** Work instructions **
Give again, word for word, each line below starting at the one that contains "The image size is (1080, 576)." and ending at the one that contains "Go to the Finish step".

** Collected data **
=== Section Start ===
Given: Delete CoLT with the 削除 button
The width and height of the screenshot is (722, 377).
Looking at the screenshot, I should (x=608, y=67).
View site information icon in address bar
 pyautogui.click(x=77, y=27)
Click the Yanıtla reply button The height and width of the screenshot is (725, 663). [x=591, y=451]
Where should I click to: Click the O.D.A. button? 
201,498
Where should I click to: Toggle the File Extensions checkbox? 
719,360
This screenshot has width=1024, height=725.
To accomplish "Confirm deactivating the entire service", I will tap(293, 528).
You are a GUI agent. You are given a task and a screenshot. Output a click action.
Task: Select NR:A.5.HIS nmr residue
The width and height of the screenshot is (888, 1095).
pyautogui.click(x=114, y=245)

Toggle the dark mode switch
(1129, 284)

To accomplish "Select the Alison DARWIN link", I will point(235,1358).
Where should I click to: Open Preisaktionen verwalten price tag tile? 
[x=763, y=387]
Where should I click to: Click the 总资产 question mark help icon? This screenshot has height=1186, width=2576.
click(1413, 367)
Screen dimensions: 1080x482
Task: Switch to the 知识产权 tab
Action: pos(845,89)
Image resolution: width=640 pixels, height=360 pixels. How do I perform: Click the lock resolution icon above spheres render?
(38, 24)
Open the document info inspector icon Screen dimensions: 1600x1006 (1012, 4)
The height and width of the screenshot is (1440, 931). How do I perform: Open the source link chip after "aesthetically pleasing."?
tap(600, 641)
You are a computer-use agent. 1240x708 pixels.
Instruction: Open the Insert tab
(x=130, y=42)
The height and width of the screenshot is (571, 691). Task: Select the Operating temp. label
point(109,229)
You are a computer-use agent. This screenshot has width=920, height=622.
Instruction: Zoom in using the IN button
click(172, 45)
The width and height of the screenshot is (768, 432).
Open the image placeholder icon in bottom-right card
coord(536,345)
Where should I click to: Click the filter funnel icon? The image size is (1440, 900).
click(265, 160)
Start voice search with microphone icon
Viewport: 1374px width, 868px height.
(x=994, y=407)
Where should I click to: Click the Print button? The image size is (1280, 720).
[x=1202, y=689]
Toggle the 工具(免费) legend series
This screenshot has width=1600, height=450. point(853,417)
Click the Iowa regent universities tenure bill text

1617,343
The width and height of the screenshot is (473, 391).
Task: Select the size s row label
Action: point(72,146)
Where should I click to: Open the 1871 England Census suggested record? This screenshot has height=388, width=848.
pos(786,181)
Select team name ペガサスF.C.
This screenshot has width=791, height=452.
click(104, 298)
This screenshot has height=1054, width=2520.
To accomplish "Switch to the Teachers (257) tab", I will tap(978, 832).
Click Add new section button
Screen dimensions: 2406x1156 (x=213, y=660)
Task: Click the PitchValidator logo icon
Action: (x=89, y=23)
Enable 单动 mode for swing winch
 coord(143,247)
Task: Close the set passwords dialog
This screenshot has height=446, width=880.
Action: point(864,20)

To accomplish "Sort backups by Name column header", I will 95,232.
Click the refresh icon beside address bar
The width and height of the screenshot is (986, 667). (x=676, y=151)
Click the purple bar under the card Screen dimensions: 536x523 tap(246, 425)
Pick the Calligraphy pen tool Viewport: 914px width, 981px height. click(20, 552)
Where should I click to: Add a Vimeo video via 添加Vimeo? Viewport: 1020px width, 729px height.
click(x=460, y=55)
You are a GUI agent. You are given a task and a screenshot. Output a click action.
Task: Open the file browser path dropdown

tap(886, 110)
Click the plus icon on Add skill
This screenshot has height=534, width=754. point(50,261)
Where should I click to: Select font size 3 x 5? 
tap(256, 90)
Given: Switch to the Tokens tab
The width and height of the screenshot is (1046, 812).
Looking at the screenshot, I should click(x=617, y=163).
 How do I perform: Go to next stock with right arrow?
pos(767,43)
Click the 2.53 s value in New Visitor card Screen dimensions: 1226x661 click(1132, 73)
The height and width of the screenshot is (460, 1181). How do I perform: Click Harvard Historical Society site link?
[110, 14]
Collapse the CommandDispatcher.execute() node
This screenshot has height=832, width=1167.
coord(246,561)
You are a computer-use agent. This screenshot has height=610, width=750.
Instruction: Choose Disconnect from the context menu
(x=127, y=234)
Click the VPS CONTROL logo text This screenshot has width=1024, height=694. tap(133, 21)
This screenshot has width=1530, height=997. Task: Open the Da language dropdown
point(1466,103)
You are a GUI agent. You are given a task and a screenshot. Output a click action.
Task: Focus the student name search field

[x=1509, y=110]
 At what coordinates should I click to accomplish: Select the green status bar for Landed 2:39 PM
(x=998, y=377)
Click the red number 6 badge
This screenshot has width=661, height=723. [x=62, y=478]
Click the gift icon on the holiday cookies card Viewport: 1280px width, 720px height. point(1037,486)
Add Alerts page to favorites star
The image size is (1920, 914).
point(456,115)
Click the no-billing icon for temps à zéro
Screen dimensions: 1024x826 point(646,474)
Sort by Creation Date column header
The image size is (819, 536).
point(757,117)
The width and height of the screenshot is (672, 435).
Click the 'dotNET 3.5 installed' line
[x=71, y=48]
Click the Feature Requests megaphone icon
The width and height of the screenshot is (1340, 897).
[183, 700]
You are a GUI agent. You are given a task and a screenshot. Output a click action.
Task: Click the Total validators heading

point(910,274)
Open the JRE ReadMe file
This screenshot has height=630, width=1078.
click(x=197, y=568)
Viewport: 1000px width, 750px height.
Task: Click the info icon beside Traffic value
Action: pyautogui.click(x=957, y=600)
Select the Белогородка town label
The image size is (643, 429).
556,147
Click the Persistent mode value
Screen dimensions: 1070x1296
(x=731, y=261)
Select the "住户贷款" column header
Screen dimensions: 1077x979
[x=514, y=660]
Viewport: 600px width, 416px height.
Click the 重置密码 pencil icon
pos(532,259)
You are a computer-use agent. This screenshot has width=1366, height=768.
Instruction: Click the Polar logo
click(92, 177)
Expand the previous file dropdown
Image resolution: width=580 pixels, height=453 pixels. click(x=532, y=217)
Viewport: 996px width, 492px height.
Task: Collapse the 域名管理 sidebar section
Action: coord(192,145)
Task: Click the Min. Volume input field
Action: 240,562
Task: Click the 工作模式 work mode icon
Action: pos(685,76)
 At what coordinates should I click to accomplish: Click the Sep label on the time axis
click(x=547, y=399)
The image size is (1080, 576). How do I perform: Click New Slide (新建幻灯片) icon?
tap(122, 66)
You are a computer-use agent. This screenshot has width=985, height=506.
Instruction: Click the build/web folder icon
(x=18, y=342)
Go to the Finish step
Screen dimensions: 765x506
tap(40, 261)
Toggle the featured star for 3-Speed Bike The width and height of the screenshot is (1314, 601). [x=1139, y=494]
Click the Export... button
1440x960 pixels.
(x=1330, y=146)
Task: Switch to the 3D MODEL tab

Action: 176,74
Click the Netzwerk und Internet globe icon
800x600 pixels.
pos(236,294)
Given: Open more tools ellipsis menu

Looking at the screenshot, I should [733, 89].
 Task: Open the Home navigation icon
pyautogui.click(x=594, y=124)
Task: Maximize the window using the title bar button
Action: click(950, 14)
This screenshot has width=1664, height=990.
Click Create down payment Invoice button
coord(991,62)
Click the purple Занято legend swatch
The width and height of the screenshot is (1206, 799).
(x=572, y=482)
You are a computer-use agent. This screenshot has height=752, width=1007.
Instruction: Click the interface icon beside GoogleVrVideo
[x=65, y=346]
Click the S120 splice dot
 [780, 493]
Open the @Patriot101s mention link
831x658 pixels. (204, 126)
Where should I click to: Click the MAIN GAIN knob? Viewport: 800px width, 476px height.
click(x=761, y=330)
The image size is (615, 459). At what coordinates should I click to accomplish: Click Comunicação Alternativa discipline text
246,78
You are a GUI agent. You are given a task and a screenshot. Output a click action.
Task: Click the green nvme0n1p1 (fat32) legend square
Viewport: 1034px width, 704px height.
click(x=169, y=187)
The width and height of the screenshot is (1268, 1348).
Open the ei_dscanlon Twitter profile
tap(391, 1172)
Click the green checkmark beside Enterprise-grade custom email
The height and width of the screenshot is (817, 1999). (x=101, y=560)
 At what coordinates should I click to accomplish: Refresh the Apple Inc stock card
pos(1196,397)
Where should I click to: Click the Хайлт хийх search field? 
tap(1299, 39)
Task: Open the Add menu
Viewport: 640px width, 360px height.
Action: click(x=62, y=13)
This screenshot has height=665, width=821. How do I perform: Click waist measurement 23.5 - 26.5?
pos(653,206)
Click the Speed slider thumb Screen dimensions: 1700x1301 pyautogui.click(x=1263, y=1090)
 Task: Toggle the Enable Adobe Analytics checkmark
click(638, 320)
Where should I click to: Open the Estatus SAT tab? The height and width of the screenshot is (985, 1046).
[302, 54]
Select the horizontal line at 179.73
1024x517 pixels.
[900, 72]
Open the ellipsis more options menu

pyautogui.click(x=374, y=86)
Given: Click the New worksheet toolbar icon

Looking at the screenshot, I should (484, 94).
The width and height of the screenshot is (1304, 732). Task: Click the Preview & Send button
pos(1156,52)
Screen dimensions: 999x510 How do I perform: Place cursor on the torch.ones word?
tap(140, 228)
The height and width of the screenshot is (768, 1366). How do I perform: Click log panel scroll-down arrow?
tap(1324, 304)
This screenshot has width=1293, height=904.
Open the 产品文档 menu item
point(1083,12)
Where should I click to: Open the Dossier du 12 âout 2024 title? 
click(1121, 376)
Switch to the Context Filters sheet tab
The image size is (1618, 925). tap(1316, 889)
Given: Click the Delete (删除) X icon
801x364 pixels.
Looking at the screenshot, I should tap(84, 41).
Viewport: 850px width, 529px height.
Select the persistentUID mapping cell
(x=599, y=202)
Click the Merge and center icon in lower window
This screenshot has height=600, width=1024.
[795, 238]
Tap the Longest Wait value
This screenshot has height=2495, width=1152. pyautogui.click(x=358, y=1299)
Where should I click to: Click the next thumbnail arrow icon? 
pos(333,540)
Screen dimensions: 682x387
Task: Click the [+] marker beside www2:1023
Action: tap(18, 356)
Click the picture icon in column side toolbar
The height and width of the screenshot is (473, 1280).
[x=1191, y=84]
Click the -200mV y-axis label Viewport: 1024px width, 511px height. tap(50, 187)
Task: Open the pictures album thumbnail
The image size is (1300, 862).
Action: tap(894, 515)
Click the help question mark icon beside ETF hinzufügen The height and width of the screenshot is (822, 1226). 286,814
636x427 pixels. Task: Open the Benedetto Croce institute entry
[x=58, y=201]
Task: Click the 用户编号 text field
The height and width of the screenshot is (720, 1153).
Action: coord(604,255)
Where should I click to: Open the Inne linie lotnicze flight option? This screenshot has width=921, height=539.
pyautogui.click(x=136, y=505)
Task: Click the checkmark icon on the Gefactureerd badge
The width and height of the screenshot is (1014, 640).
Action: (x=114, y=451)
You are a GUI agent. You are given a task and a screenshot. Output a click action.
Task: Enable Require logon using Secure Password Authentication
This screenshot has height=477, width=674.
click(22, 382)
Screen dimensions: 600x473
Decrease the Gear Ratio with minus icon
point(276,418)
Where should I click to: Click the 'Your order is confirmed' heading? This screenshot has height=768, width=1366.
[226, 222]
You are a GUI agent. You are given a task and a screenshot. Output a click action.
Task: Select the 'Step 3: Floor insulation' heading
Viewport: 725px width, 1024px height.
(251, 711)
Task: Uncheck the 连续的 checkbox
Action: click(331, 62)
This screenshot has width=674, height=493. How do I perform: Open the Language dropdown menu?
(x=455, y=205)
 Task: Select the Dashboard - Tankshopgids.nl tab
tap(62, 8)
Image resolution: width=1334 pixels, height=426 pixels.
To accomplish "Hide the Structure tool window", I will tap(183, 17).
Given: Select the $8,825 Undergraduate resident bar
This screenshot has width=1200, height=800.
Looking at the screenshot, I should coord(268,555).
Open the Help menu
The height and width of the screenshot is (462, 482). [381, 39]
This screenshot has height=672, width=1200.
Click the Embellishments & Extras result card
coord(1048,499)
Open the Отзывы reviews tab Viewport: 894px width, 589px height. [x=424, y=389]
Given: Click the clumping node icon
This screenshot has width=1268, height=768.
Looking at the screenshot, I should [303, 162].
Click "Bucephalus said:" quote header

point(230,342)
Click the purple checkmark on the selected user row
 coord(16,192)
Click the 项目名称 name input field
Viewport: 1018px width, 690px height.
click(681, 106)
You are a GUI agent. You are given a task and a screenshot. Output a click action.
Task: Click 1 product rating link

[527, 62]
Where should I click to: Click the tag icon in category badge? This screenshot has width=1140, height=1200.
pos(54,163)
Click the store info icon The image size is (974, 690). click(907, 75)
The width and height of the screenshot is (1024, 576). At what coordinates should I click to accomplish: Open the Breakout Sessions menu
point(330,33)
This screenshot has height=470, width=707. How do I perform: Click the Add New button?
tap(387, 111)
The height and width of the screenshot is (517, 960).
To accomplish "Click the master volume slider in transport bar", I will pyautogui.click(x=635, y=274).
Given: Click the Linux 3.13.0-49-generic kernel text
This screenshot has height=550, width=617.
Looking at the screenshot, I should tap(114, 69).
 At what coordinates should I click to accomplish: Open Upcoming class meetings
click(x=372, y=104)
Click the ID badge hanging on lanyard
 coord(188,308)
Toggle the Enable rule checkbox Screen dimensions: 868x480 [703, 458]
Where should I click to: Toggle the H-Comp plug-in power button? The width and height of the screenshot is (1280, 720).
=== Section End ===
** Solution for this task **
The image size is (1080, 576). How do I perform: Click New Slide (新建幻灯片) icon?
tap(122, 66)
You are a computer-use agent. This screenshot has width=985, height=506.
Instruction: Click the build/web folder icon
(x=18, y=342)
Go to the Finish step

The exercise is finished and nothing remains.